More broadly, the technique addresses a fundamental puzzle in cell biology: why genetically identical cells in the same tissue respond differently to disease or treatment. Genomics and transcriptomics capture DNA and RNA variation, but proteins are the functional molecules that carry out cellular work. A method that reads proteins with the throughput and sensitivity of DNA sequencing closes that measurement gap.
Toward a Push-Button Instrument
The work has already been licensed for commercial development, with the goal of packaging the chemistry into a self-contained instrument. H. Tom Soh, the W. M. Keck Foundation Professor of Electrical Engineering at Stanford and the study’s senior author, described the vision as a device where researchers could “put in a sample, press a button, and have it go,” analogous to the workflow that DNA sequencing instruments offer today, as reported by Stanford Report.

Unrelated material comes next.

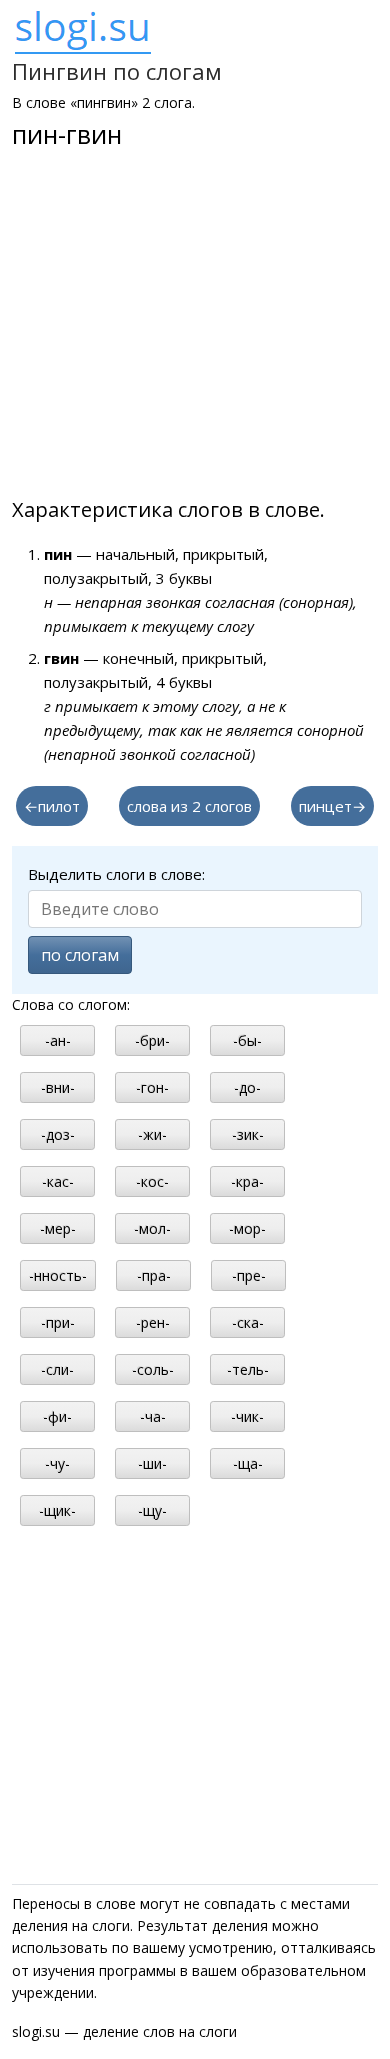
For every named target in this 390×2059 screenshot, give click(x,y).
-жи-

Three of the five authors, Zheng, co-author Yujia Sun, and Soh, are listed as coinventors on a pending U.S. patent application covering the reverse-translation method. The remaining authors, Linus A. Hein and Michael Eisenstein, both of Stanford’s Department of Electrical Engineering, declared no competing interests.
What Remains to Be Proven
The study demonstrates the chemistry on defined peptide mixtures under controlled conditions. Translating it to complex biological samples, such as the full proteome of a tumor biopsy or a single immune cell, will require additional engineering to handle the diversity of amino acid chemistries, the dynamic range of protein abundances, and potential interference from non-peptide biomolecules.
The antibody panel used for amino acid recognition must also scale. The current proximity extension assay identifies amino acids by type, and expanding coverage to all 20 standard amino acids with high specificity will be critical for comprehensive proteome analysis. Whether the method can maintain its sensitivity advantage at that scale is an open question.
Nonetheless, the core principle, converting a protein sequencing problem into a DNA sequencing problem, leverages decades of infrastructure investment in next-generation sequencing. If the chemistry proves robust in clinical and research settings, it could do for proteomics what Illumina-era sequencing did for genomics: make comprehensive molecular profiling routine, fast, and affordable.